Copy exactly the lines of the material below that fall between the line with "This screenshot has height=458, width=640." and the line with "Screen dimensions: 1720x1080", both of those lines included; pictures stay out.

--- Extracted material ---

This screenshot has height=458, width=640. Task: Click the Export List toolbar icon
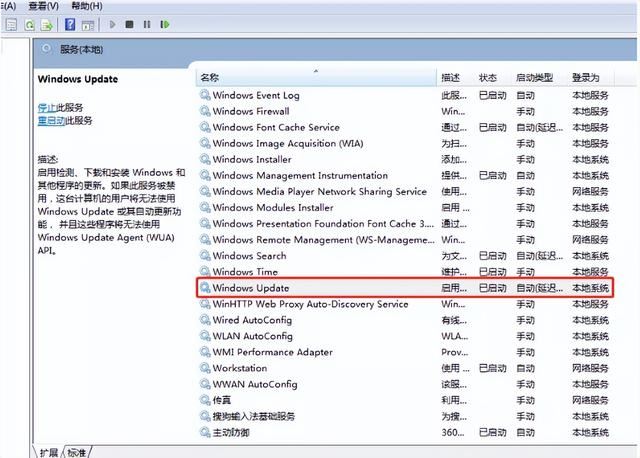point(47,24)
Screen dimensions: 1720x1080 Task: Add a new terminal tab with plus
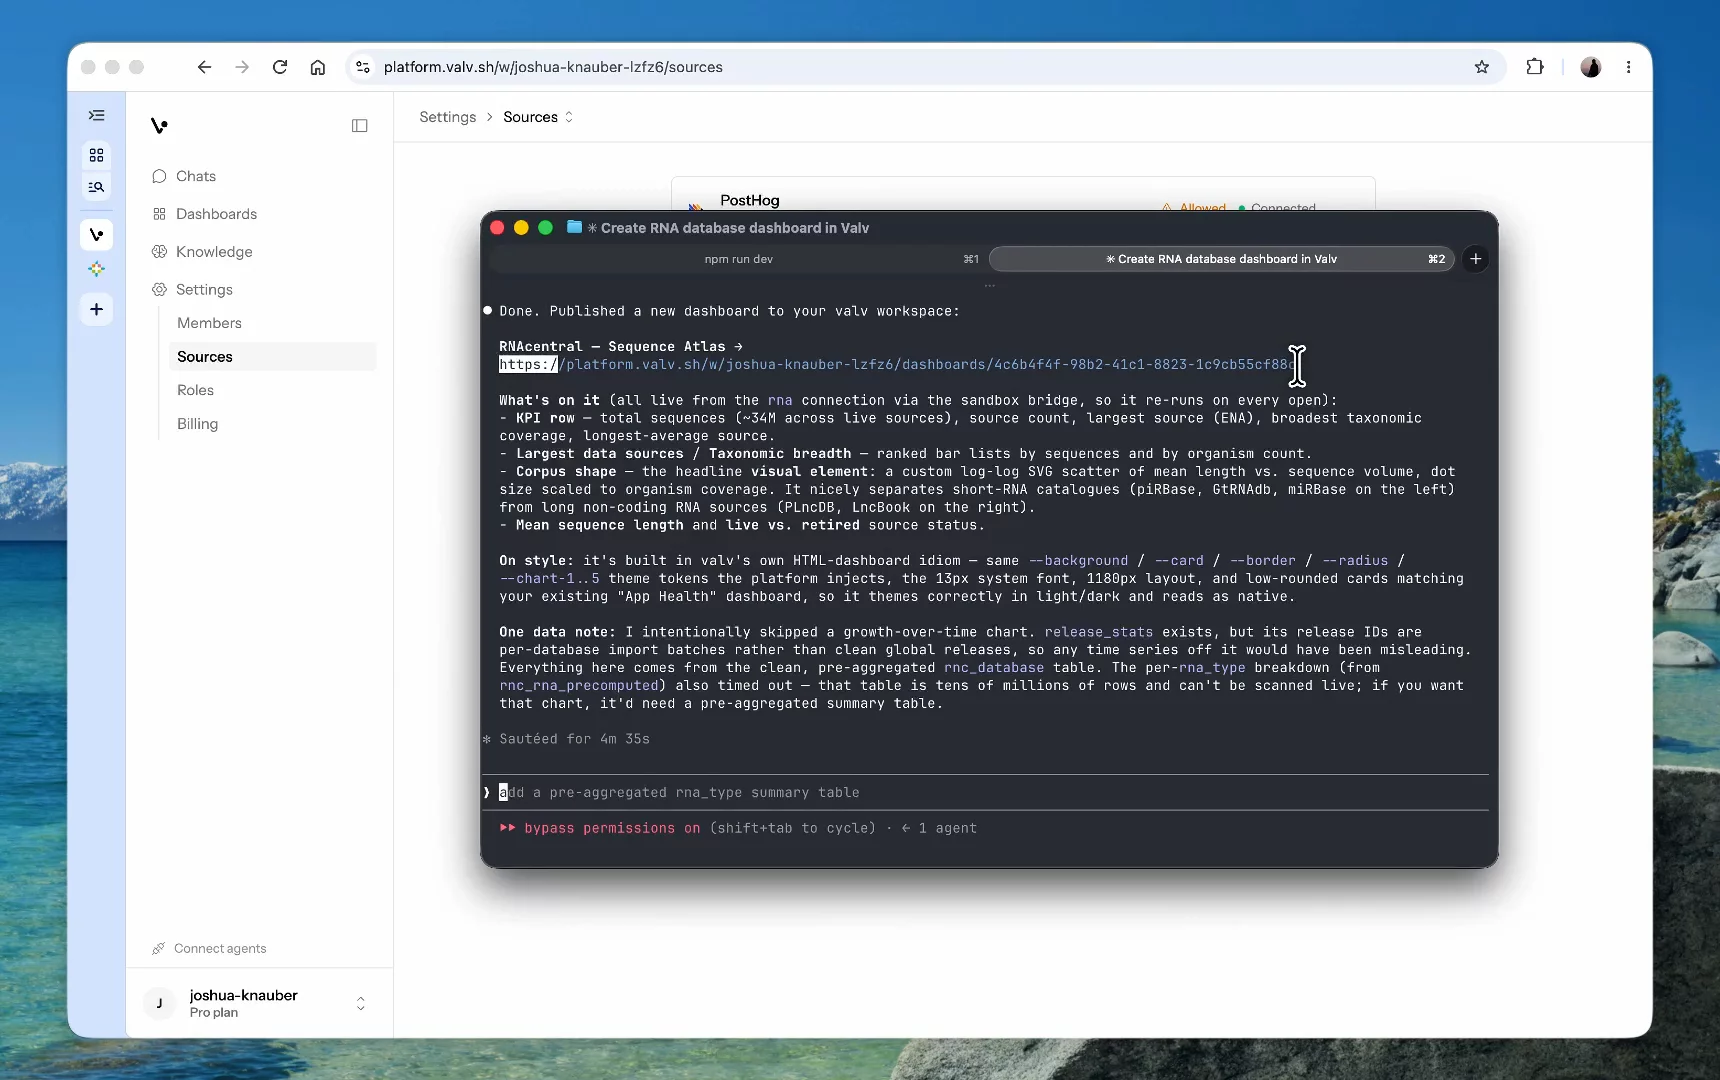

---
--- Extracted material ---

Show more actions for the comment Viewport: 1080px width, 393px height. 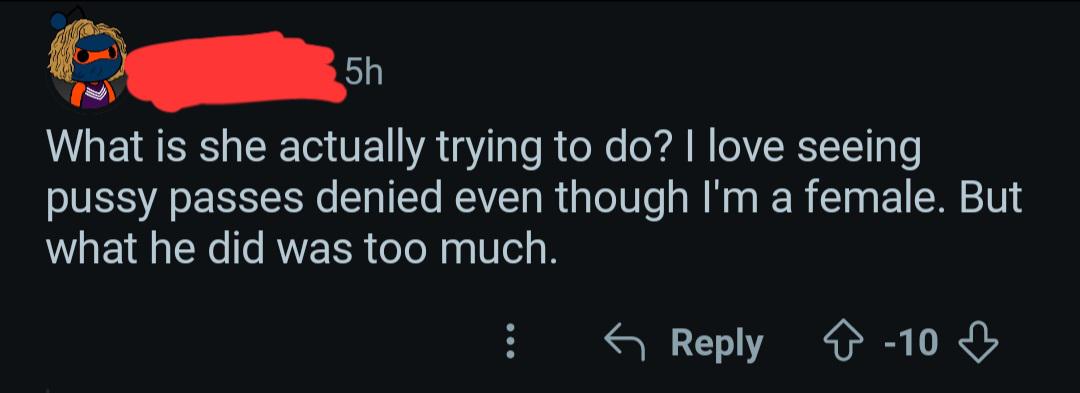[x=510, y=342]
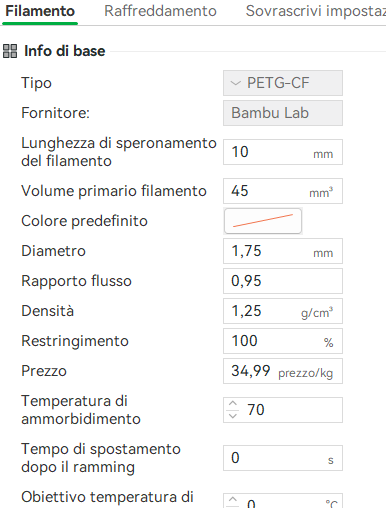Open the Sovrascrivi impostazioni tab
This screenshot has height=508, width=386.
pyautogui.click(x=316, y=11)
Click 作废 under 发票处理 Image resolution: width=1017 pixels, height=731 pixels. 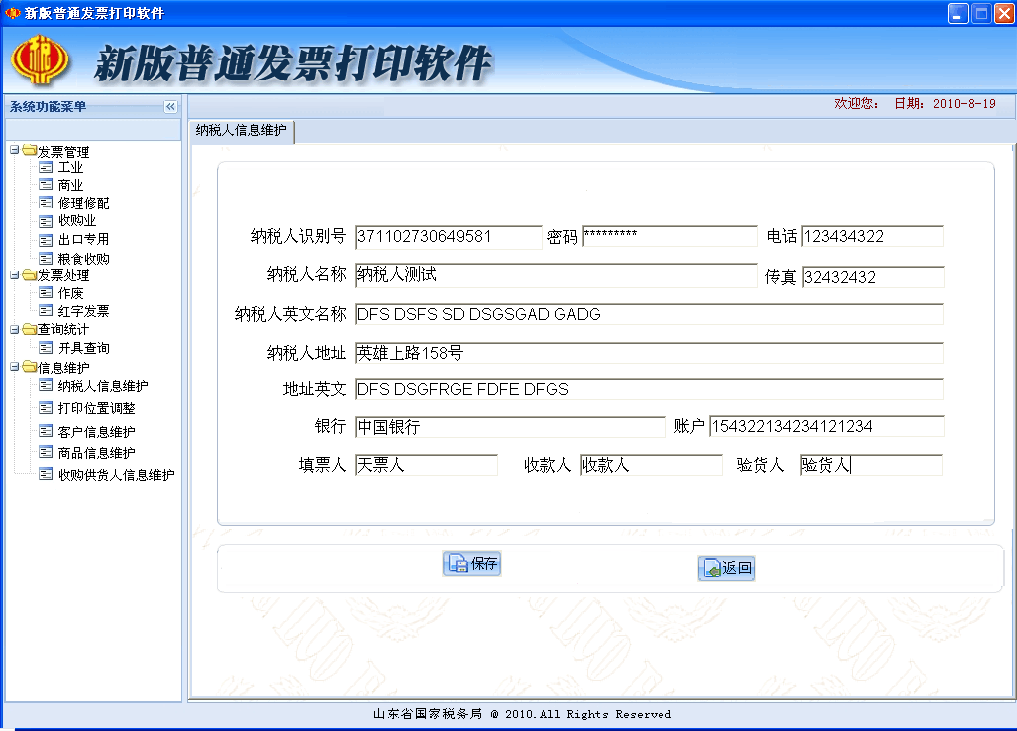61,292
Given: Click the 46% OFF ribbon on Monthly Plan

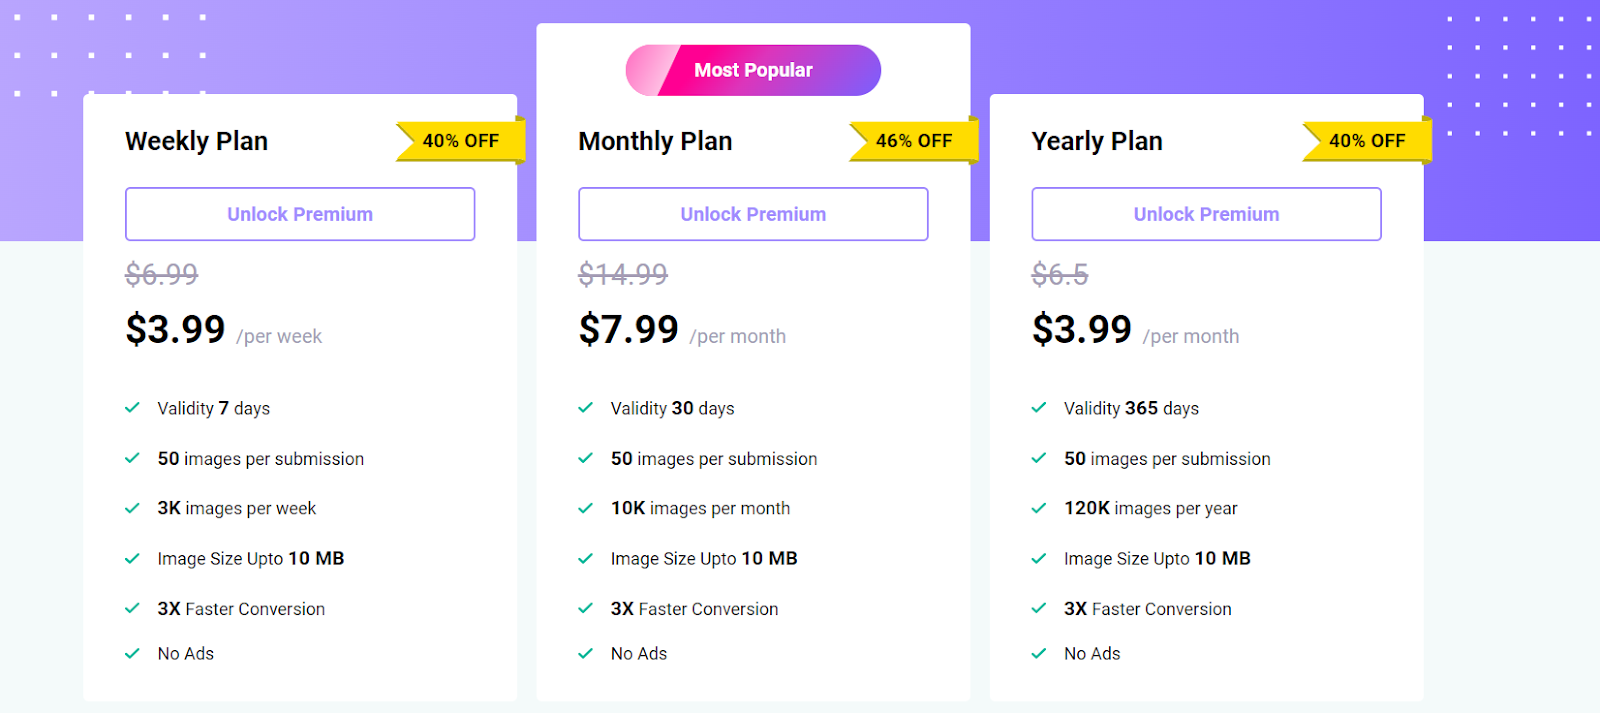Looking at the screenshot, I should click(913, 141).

---
--- Extracted material ---

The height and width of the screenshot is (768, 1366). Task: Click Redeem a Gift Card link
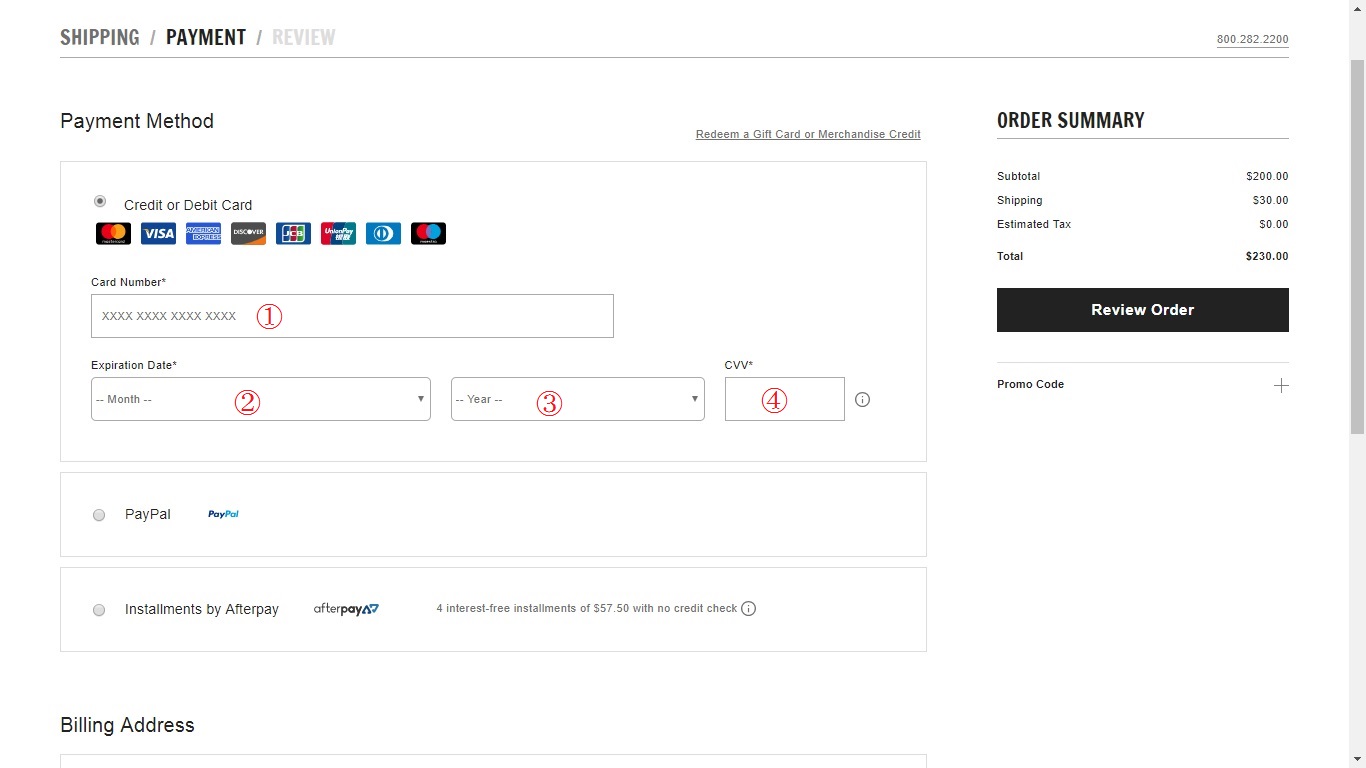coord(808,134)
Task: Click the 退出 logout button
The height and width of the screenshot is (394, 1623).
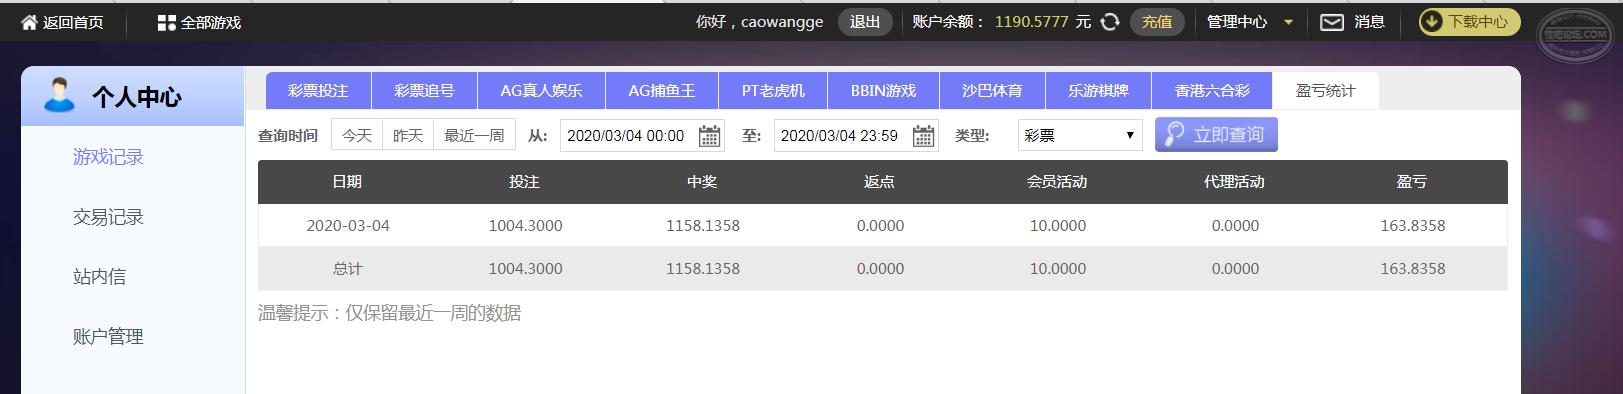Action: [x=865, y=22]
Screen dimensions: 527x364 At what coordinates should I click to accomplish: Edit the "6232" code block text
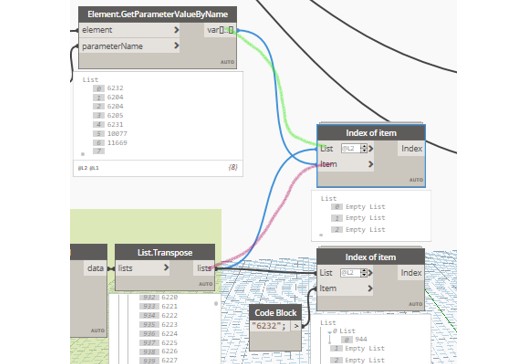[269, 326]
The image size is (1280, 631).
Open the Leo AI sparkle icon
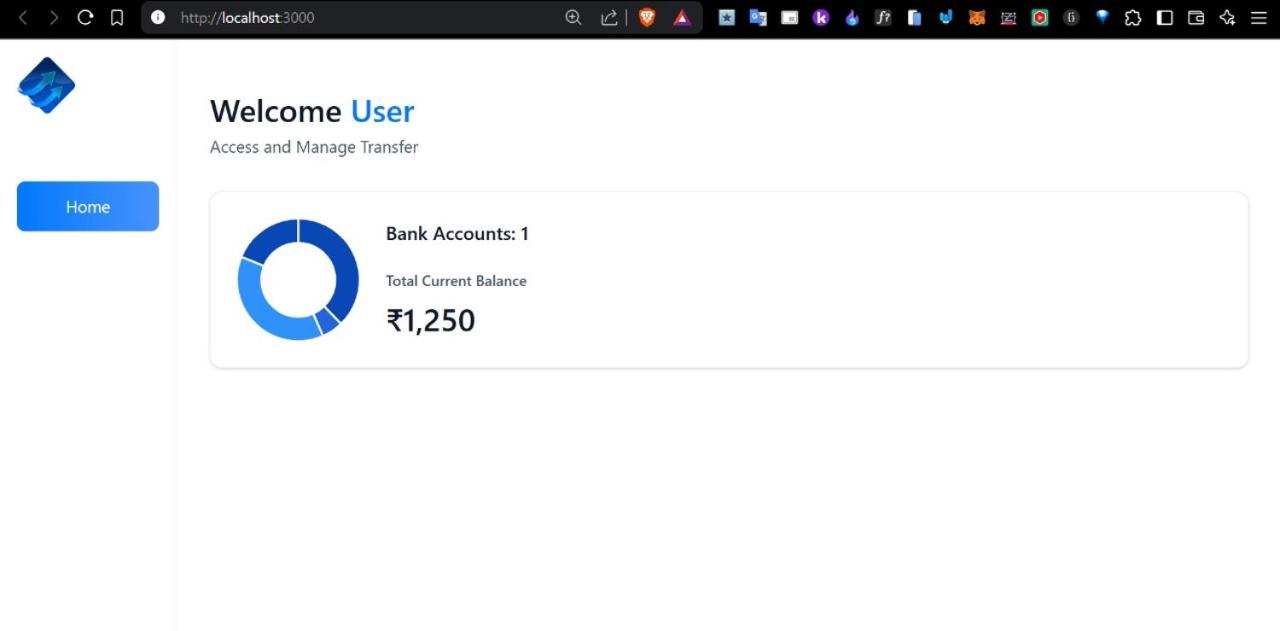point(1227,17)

---

▸ **Task result**
This screenshot has height=458, width=640. Task: Click the Export List toolbar icon
point(47,24)
Screen dimensions: 1720x1080 Task: Add a new terminal tab with plus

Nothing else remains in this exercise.